**Work instruction:** The required result is a line count: how many lines in this data hold the word "Toggle". Give only that.

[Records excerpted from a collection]

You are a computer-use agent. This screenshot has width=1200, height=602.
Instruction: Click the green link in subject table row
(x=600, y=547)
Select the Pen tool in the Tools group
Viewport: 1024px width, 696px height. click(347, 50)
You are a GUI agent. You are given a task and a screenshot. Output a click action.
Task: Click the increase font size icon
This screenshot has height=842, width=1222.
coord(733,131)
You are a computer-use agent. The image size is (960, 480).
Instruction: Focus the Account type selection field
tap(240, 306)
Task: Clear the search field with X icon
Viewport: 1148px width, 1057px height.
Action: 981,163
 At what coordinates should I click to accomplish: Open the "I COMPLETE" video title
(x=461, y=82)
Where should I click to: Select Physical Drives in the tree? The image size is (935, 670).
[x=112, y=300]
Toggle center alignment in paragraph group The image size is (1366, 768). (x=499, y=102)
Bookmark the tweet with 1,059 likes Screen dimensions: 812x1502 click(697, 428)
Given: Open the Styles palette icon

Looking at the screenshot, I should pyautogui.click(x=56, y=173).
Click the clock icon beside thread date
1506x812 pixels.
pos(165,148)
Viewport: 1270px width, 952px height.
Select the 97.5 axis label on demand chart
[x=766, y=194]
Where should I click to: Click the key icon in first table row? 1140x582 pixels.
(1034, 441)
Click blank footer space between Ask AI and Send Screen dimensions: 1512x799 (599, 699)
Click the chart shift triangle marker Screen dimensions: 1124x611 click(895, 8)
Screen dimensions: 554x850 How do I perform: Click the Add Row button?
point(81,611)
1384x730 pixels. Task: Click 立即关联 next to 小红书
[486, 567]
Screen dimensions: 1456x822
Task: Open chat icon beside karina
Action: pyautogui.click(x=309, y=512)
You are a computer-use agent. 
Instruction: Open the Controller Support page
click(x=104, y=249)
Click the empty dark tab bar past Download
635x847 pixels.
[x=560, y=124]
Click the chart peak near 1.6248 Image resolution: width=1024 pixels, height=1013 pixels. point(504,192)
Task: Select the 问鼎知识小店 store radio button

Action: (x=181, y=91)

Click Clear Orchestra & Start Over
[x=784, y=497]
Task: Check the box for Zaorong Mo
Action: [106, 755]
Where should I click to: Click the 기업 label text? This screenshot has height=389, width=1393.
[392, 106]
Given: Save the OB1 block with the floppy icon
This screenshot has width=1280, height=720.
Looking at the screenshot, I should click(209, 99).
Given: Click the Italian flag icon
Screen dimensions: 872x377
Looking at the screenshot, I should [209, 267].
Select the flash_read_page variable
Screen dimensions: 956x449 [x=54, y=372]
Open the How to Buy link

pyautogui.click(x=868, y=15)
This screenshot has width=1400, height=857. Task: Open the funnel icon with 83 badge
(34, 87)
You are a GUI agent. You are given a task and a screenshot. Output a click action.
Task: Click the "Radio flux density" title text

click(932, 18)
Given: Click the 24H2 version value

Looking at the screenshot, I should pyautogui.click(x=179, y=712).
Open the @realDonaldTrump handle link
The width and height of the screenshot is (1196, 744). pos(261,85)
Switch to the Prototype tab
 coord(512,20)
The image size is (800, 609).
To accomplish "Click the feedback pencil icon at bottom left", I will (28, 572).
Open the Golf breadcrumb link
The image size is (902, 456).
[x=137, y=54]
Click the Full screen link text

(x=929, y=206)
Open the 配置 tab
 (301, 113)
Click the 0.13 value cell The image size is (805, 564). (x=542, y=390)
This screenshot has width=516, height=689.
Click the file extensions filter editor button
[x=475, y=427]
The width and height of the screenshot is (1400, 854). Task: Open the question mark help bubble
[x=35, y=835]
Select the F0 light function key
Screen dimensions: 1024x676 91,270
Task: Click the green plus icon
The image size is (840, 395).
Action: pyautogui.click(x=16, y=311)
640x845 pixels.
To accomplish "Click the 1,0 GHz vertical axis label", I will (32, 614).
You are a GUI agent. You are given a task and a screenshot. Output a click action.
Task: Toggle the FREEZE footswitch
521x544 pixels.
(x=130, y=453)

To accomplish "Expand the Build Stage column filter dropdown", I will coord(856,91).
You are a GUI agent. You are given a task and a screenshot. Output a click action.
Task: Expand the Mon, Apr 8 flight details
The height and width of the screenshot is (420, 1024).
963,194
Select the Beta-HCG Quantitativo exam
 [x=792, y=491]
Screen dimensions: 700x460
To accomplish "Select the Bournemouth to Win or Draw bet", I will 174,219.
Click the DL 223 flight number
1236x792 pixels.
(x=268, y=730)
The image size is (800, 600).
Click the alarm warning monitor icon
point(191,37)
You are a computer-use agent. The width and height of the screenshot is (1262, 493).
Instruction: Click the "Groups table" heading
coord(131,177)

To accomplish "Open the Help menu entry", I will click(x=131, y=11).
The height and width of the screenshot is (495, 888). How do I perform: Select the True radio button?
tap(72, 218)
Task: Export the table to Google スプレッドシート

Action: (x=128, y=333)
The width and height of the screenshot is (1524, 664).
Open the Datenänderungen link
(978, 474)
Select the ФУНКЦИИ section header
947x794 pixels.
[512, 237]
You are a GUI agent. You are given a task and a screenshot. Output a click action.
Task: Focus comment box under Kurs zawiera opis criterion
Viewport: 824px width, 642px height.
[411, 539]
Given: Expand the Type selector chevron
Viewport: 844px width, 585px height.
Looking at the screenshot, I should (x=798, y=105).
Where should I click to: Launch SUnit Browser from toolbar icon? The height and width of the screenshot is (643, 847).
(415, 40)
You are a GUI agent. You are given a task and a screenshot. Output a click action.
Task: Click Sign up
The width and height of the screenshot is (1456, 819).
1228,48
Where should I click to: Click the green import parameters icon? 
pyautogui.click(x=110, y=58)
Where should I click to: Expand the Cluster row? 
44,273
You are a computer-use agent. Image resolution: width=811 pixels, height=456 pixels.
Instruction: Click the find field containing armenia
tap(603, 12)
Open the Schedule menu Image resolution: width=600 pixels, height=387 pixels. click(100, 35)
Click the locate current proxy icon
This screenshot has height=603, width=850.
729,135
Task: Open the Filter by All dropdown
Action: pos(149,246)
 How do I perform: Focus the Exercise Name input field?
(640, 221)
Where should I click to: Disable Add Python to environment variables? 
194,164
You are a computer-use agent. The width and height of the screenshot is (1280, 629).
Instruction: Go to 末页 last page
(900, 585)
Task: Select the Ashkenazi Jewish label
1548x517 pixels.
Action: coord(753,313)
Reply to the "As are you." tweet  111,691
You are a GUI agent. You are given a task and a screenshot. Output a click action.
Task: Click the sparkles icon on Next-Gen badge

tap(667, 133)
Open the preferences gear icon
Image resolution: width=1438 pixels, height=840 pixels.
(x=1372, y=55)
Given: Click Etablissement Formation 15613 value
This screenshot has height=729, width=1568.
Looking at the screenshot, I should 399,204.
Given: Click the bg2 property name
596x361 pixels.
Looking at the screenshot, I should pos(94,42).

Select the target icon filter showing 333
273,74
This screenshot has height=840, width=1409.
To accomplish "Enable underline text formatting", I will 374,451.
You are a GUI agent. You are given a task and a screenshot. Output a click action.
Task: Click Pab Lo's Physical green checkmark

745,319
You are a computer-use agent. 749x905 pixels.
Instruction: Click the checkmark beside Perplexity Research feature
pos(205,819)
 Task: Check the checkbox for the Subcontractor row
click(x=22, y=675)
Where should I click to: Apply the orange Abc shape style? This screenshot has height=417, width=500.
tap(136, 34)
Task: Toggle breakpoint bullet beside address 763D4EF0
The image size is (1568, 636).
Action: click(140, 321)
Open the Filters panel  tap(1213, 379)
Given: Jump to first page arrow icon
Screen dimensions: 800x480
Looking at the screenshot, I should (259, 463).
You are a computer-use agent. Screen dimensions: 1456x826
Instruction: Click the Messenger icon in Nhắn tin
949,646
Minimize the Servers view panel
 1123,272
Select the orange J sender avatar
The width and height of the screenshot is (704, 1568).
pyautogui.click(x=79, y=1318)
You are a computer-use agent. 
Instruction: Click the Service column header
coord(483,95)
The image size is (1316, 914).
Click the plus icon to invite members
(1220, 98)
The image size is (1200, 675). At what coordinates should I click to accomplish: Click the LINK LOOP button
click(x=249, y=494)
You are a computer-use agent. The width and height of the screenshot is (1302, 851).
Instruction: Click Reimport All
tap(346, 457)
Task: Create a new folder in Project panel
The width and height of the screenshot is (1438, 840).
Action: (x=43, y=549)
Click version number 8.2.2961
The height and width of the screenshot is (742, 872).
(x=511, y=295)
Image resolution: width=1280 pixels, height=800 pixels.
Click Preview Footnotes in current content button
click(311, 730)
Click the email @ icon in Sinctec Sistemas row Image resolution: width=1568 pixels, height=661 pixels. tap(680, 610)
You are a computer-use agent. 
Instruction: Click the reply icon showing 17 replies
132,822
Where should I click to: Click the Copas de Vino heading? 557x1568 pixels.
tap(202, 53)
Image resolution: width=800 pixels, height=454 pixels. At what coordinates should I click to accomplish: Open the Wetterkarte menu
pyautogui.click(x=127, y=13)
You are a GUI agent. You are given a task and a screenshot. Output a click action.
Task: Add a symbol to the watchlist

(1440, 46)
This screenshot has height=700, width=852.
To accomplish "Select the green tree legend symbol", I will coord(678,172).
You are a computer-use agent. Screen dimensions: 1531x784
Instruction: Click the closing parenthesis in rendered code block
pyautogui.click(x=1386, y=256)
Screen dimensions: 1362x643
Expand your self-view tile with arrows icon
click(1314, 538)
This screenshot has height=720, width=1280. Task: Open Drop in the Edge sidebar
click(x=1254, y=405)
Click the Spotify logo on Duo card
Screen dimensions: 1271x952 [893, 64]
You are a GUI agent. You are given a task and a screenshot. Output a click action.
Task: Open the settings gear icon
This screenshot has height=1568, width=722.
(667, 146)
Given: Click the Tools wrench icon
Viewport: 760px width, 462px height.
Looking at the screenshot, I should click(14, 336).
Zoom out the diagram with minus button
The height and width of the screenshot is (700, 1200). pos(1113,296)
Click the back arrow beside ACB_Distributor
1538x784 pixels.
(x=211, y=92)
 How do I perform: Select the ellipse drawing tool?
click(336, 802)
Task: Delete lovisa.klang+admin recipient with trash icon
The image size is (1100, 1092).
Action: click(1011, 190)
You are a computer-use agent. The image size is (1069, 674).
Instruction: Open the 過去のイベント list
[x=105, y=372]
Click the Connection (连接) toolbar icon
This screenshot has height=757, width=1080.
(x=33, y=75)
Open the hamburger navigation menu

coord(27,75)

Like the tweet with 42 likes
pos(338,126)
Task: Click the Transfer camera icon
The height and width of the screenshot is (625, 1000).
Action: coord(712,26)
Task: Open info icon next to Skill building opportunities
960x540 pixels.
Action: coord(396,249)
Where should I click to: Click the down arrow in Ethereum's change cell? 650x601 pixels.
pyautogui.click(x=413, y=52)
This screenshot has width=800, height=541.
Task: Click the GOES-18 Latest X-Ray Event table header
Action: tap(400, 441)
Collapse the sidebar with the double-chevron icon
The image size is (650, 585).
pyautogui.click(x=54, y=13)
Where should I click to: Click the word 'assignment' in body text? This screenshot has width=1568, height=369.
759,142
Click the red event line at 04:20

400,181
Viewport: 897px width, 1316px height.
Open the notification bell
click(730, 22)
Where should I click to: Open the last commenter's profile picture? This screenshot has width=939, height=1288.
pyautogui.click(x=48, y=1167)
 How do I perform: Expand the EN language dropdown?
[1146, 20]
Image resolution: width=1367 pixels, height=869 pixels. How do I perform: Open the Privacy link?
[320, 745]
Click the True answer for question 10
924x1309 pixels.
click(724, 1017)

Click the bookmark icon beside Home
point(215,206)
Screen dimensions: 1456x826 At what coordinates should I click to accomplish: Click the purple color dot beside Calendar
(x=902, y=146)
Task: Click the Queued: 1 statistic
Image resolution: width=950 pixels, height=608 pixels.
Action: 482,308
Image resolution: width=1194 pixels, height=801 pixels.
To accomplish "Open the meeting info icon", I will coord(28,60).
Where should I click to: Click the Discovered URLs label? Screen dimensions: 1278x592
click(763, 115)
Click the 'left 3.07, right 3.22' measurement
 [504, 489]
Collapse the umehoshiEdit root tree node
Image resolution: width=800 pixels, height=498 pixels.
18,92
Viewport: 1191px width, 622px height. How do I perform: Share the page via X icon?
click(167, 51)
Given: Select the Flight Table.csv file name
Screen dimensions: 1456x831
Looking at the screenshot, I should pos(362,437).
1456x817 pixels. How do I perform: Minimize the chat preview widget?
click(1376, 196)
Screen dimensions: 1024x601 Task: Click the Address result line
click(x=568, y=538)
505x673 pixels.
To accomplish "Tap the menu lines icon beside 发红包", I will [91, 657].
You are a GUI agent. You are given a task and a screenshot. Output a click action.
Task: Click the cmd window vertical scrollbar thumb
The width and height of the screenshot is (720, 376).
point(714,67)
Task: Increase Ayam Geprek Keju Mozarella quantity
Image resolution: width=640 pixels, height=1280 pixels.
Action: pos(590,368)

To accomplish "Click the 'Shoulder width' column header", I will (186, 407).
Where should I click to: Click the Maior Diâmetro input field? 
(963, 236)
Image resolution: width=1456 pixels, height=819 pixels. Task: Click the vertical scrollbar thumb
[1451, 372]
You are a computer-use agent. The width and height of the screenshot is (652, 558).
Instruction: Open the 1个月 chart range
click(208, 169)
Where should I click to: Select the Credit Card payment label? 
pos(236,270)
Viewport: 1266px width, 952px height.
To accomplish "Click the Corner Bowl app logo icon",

**Result of this exercise:** 3